begin Data entries
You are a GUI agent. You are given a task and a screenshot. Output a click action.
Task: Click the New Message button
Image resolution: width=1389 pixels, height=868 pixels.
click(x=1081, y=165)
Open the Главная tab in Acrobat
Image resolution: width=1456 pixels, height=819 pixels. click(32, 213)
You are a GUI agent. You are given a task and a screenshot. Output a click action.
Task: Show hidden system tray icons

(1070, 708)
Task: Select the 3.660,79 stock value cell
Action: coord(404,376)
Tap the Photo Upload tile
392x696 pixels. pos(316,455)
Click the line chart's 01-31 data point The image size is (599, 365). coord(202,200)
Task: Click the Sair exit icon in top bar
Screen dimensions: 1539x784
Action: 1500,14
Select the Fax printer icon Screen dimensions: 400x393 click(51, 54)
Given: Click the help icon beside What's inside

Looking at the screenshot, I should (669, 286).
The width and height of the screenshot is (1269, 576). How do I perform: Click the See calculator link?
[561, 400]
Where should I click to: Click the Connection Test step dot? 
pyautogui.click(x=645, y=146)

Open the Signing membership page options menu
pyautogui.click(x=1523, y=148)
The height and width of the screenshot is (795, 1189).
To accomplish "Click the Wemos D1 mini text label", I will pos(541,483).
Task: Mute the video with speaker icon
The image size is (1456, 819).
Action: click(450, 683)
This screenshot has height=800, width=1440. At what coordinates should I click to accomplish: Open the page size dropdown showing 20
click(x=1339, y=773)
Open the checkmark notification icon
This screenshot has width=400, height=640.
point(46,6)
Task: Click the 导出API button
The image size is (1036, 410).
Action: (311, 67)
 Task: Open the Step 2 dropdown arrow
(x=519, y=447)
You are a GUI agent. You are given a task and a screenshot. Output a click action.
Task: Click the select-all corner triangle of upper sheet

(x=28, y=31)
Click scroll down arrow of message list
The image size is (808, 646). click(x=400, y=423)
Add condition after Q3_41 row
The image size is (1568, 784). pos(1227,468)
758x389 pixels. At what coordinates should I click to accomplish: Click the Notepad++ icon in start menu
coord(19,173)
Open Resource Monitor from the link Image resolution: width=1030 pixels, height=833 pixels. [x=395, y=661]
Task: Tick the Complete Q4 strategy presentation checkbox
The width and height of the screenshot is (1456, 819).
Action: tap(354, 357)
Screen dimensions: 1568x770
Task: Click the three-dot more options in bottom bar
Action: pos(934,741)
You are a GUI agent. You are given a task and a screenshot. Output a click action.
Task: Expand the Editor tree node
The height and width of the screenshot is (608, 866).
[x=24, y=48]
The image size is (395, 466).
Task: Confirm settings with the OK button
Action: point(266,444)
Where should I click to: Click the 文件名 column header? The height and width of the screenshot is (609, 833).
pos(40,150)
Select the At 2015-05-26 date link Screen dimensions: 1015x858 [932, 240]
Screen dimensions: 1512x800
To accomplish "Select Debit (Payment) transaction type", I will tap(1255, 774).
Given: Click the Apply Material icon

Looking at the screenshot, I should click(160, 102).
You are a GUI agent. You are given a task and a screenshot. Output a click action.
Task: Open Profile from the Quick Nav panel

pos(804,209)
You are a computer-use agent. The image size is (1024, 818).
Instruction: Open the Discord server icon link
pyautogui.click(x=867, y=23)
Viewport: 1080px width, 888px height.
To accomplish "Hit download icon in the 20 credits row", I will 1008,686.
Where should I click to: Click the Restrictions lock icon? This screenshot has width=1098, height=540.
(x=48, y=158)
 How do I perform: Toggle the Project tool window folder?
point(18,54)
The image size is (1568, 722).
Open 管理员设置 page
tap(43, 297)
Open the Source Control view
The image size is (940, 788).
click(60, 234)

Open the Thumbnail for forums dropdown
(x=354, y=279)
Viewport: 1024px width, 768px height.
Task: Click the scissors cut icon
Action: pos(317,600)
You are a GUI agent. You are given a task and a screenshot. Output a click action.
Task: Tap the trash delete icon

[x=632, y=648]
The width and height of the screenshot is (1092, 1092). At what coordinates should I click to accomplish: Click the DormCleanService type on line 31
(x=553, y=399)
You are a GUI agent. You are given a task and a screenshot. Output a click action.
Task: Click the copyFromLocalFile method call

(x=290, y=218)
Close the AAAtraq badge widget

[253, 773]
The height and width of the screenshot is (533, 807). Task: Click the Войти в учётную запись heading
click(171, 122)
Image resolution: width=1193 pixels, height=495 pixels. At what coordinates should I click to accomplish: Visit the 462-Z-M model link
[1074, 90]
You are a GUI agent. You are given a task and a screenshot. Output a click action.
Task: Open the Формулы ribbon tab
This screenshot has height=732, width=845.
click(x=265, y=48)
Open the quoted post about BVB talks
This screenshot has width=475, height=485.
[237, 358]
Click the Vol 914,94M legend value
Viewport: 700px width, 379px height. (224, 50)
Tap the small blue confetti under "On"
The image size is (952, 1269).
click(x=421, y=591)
end Data entries
__Problem details__
Reproduce all of the records above, substituting "interface assistant" for every occurrence of "GUI agent" and leaving everything else unchanged.

__Result__
You are a interface assistant. You are given a task and a screenshot. Output a click action.
Task: Click the New Message button
Image resolution: width=1389 pixels, height=868 pixels.
click(x=1081, y=165)
Open the Главная tab in Acrobat
Image resolution: width=1456 pixels, height=819 pixels. click(32, 213)
You are a interface assistant. You are given a task and a screenshot. Output a click action.
Task: Show hidden system tray icons

(1070, 708)
Task: Select the 3.660,79 stock value cell
Action: coord(404,376)
Tap the Photo Upload tile
392x696 pixels. pos(316,455)
Click the line chart's 01-31 data point The image size is (599, 365). coord(202,200)
Task: Click the Sair exit icon in top bar
Screen dimensions: 1539x784
Action: 1500,14
Select the Fax printer icon Screen dimensions: 400x393 click(51, 54)
Given: Click the help icon beside What's inside

Looking at the screenshot, I should (669, 286).
The width and height of the screenshot is (1269, 576). How do I perform: Click the See calculator link?
[561, 400]
Where should I click to: Click the Connection Test step dot? 
pyautogui.click(x=645, y=146)

Open the Signing membership page options menu
pyautogui.click(x=1523, y=148)
The height and width of the screenshot is (795, 1189).
To accomplish "Click the Wemos D1 mini text label", I will pos(541,483).
Task: Mute the video with speaker icon
The image size is (1456, 819).
Action: click(450, 683)
This screenshot has height=800, width=1440. At what coordinates should I click to accomplish: Open the page size dropdown showing 20
click(x=1339, y=773)
Open the checkmark notification icon
This screenshot has width=400, height=640.
point(46,6)
Task: Click the 导出API button
The image size is (1036, 410).
Action: (311, 67)
 Task: Open the Step 2 dropdown arrow
(x=519, y=447)
You are a interface assistant. You are given a task and a screenshot. Output a click action.
Task: Click the select-all corner triangle of upper sheet

(x=28, y=31)
Click scroll down arrow of message list
The image size is (808, 646). click(x=400, y=423)
Add condition after Q3_41 row
The image size is (1568, 784). pos(1227,468)
758x389 pixels. At what coordinates should I click to accomplish: Click the Notepad++ icon in start menu
coord(19,173)
Open Resource Monitor from the link Image resolution: width=1030 pixels, height=833 pixels. [x=395, y=661]
Task: Tick the Complete Q4 strategy presentation checkbox
The width and height of the screenshot is (1456, 819).
Action: tap(354, 357)
Screen dimensions: 1568x770
Task: Click the three-dot more options in bottom bar
Action: pos(934,741)
You are a interface assistant. You are given a task and a screenshot. Output a click action.
Task: Expand the Editor tree node
The height and width of the screenshot is (608, 866).
[x=24, y=48]
The image size is (395, 466).
Task: Confirm settings with the OK button
Action: point(266,444)
Where should I click to: Click the 文件名 column header? The height and width of the screenshot is (609, 833).
pos(40,150)
Select the At 2015-05-26 date link Screen dimensions: 1015x858 [932, 240]
Screen dimensions: 1512x800
To accomplish "Select Debit (Payment) transaction type", I will tap(1255, 774).
Given: Click the Apply Material icon

Looking at the screenshot, I should click(160, 102).
You are a interface assistant. You are given a task and a screenshot. Output a click action.
Task: Open Profile from the Quick Nav panel

pos(804,209)
You are a computer-use agent. The image size is (1024, 818).
Instruction: Open the Discord server icon link
pyautogui.click(x=867, y=23)
Viewport: 1080px width, 888px height.
To accomplish "Hit download icon in the 20 credits row", I will 1008,686.
Where should I click to: Click the Restrictions lock icon? This screenshot has width=1098, height=540.
(x=48, y=158)
 How do I perform: Toggle the Project tool window folder?
point(18,54)
The image size is (1568, 722).
Open 管理员设置 page
tap(43, 297)
Open the Source Control view
The image size is (940, 788).
click(60, 234)

Open the Thumbnail for forums dropdown
(x=354, y=279)
Viewport: 1024px width, 768px height.
Task: Click the scissors cut icon
Action: pos(317,600)
You are a interface assistant. You are given a task and a screenshot. Output a click action.
Task: Tap the trash delete icon

[x=632, y=648]
The width and height of the screenshot is (1092, 1092). At what coordinates should I click to accomplish: Click the DormCleanService type on line 31
(x=553, y=399)
You are a interface assistant. You are given a task and a screenshot. Output a click action.
Task: Click the copyFromLocalFile method call

(x=290, y=218)
Close the AAAtraq badge widget

[253, 773]
The height and width of the screenshot is (533, 807). Task: Click the Войти в учётную запись heading
click(171, 122)
Image resolution: width=1193 pixels, height=495 pixels. At what coordinates should I click to accomplish: Visit the 462-Z-M model link
[1074, 90]
You are a interface assistant. You are given a task and a screenshot. Output a click action.
Task: Open the Формулы ribbon tab
This screenshot has height=732, width=845.
click(x=265, y=48)
Open the quoted post about BVB talks
This screenshot has width=475, height=485.
[237, 358]
Click the Vol 914,94M legend value
Viewport: 700px width, 379px height. (224, 50)
Tap the small blue confetti under "On"
The image size is (952, 1269).
click(x=421, y=591)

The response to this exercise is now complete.